La Tunisie accueille depuis le déclenchement de la révolution libyenne, le 17 février 2011, un grand nombre de Libyens (plus d’un million). Certains viennent pour se soigner, d’autres fuient le chaos qui s’éternise chez eux. Une question coule de source : Comment se passe la cohabitation ?
Cette cohabitation prolongée a fait qu’une majorité de Libyens se considèrent chez eux, estimant qu’ils ne sont pas des réfugiés, mais des invités. Tels étaient les avis de certains d’entre eux rencontrés à Cité Ennasr où des immeubles entiers leur ont été loués à des prix souvent exorbitants.
Il s’appelle Tarek Cherif, Libyen, selon lui : “ La relation entre les deux pays est une relation d’amitié qui date depuis des années. Le comportement du Tunisien vis-à-vis du Libyen n’a pas changé que ce soit avant ou après la révolution. Certes il y a un intérêt commun et partagé, particulièrement économique,d’autant que la plupart des Libyens viennent en Tunisie pour se soigner. Mais cela ne veut pas dire que tout est rose. En effet, il y a ceux qui profitent de cette situation, par exemple, pour louer un appartement à la journée, à des prix exorbitants : on passe de 30 dinars à 200 dinars ou même plus. Idem pour les taxistes pour un court trajet qui ne devrait pas dépasser les 7 dinars, le Libyen se trouve obligé de payer la course 60 dinars.”
Et de poursuivre: “ Les torts sont partagés en quelque sorte car certains Libyens ont une réputation de mauvais garçons qui, lors des soirées arrosées deviennent grossiers voire insultants envers les filles.” ( La défenestration des deux Tunisiennes en 2013 est toujours dans les mémoires.)

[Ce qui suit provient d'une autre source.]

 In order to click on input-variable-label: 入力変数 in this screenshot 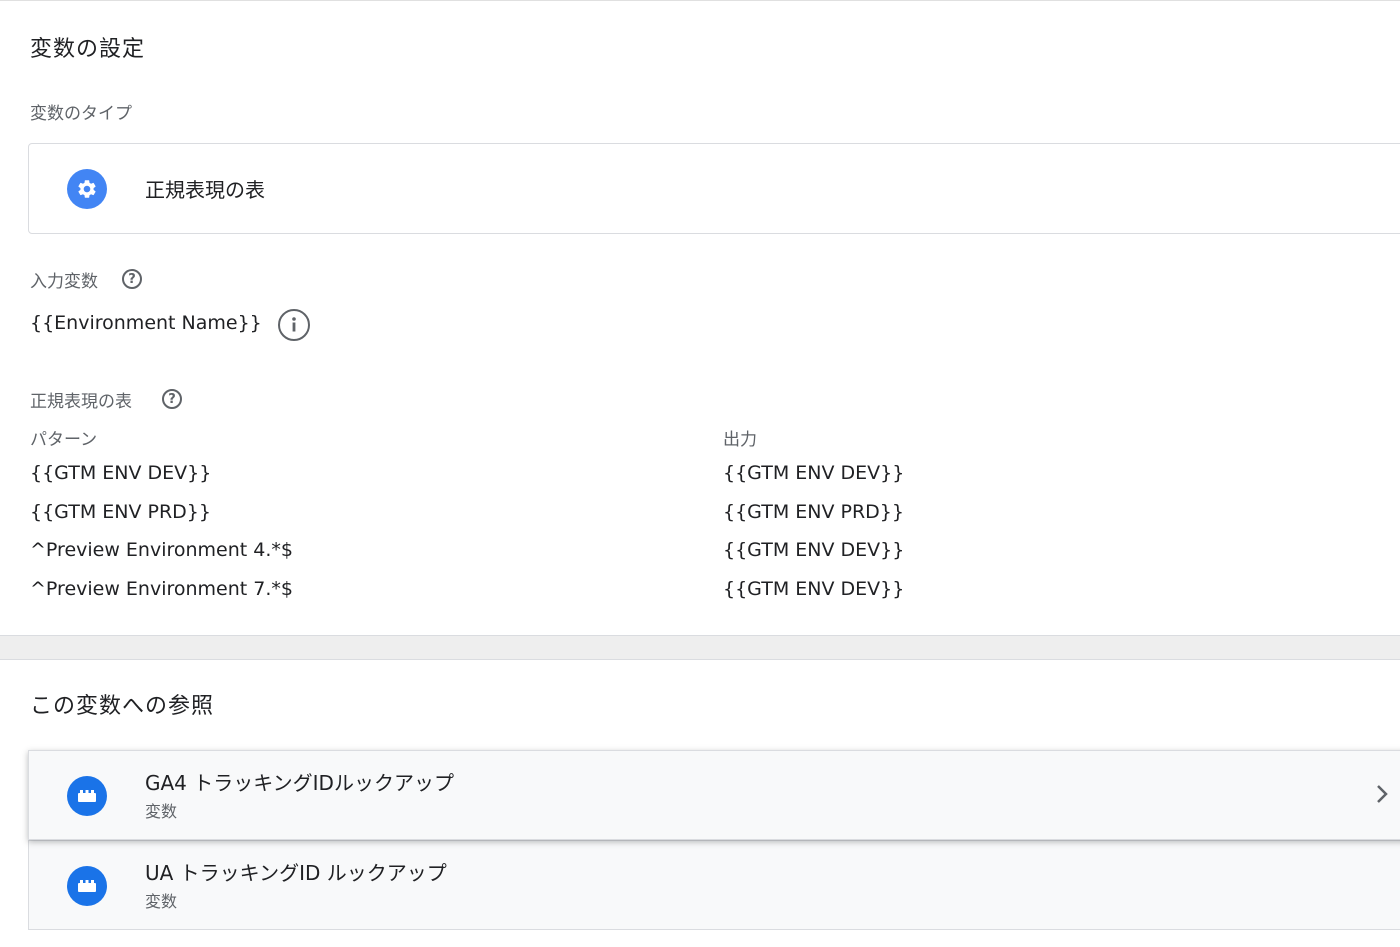, I will do `click(64, 282)`.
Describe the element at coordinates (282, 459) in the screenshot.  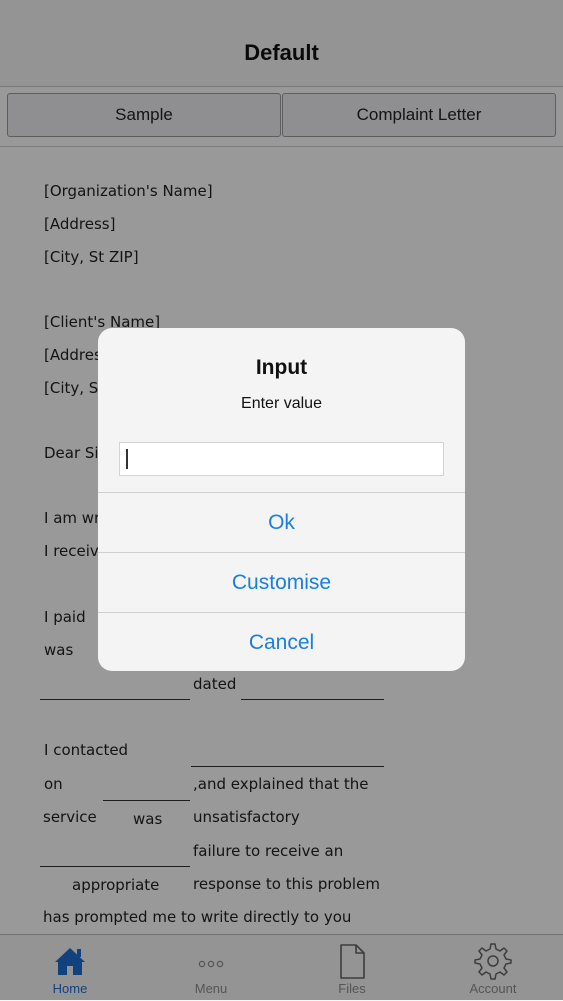
I see `value-input` at that location.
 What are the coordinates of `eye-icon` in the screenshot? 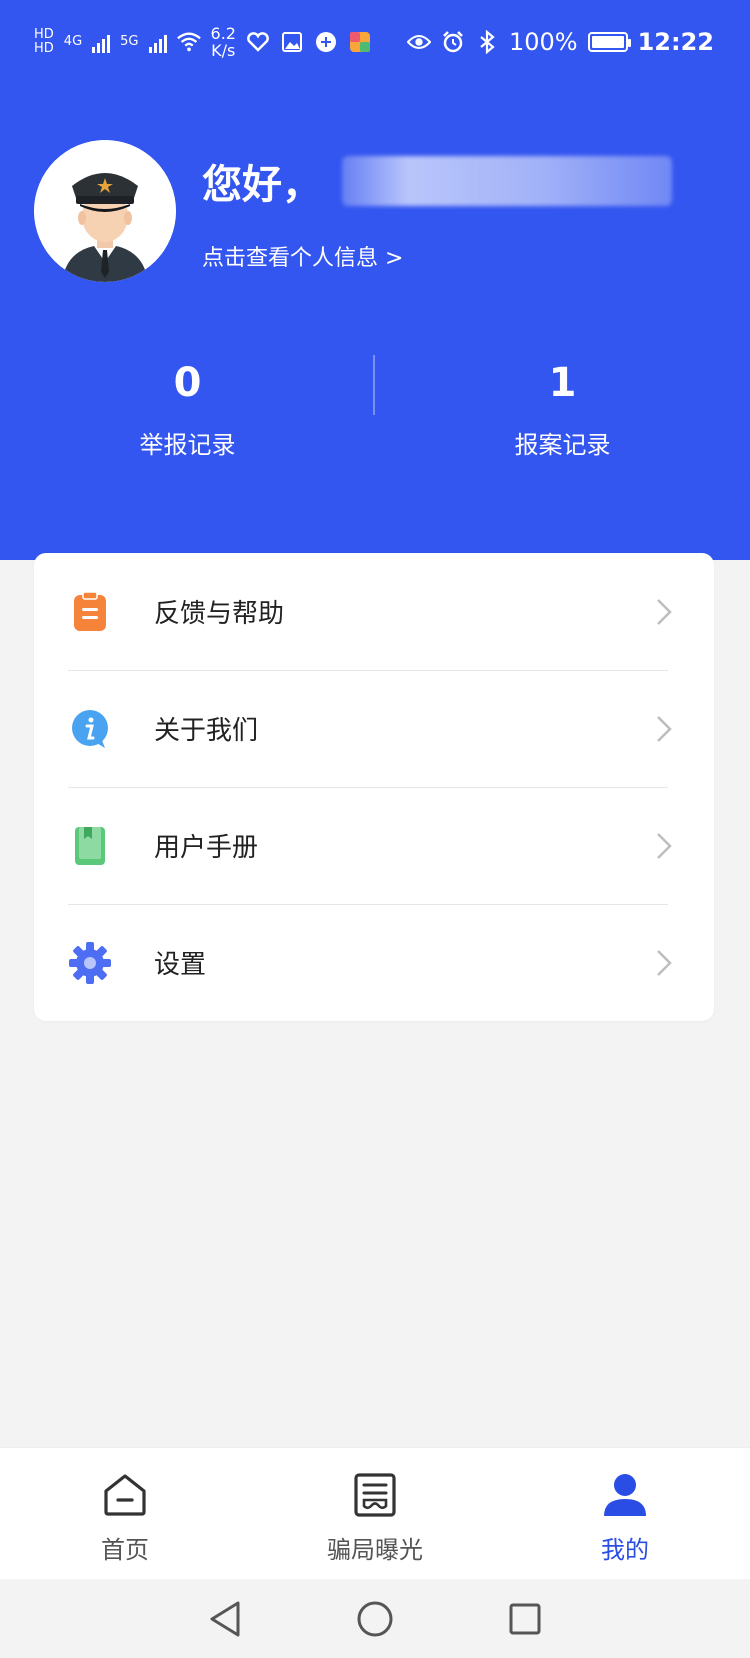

Un peu plus loin, un autre libyen nous déclare: “ Pour moi, nous n’avons pas un problème de cohabitation, la relation est naturelle, mais certains médias véhiculent de fausses nouvelles qui laisseraient croire à l’existence d’une polémique, mais tout ceci n’est pas vrai. Le plus important pour nous, c’est de lutter ensemble contre notre ennemi commun : le terrorisme”, confie-t-il.
Ali Abdallah Belaïd, jeune Libyen, raconte: “ Je suis arrivé il y a dix jours, je viens ici pour la première fois et la relation avec les Tunisiens est “ mia bil mia” ce qui veut dire tout va bien”. Mohamed Chebib, Tunisien, déclare : “ Je ne regarde pas la nationalité, je regarde la personne en tant qu’être humain. Mais sur le plan général, je constate que le Tunisien se considère supérieur et a un ego surdimensionné”.
“Il a y une réelle distance entre le Tunisien et le Libyen”, déclare Fourat, “parce qu’il y a tellement de préjugés ».
Pour sa part Najla, rencontrée à l’avenue Habib Bourguiba, déclare: “ Nous avons des amis libyens, mais le problème vient de nous, nous n’acceptons pas l’autre, même entre nous. ”, confie-t-elle.
Zohra Ben J. nous confie : “ Nous étions solidaires avec eux, mais voilà comment ils nous récompensent. Tout a basculé après la révolution, ils nous déprécient et on ne sait pas pourquoi! Est-ce que le problème réside dans le fait que nous avons réussi notre révolution contrairement à eux! Je ne sais pas! “, renchérit-elle.
De son côté Marouane estime que “ ghalaw 3alina il khobza (ils ont fait flamber les prix), que ce soit les loyers, les aliments, même l’alcool, de telle sorte que nous n’arrivons plus à subvenir à nos besoins. La production a baissé prenons l’exemple de l’huile. Je suis en colère qu’ils prennent nos ressources. C’est un cumul de quatre ans, le déclin total. il y a de bons Libyens et des mauvais Libyens comme partout dans le monde. Je suis commerçant à la Médina, et je les rencontre tous les jours, ils s’imaginent que les gens sont à leur service, ils n’en ont cure. En 2011, on les a soutenus, et voilà comment ils nous traitent.
Wissal pour sa part déclare “sincèrement, je ne les aime pas parce qu’ils ont tendance à vouloir acheter les gens”. Quand je rencontre un Libyen dans la rue, je change de direction, surtout la mauvaise réputation des garçons, ce qu’ils font aux filles tunisiennes, voilà ce qui me dérange le plus”, dit-elle.
Depuis plus de quatre ans des ressortissants libyens viennent chaque semaine en Tunisie, leur flux ne cesse d’augmenter, la coexistence entre les peuples devrait inspirer un meilleur « vivre ensemble » mais ce n’est pas toujours le cas.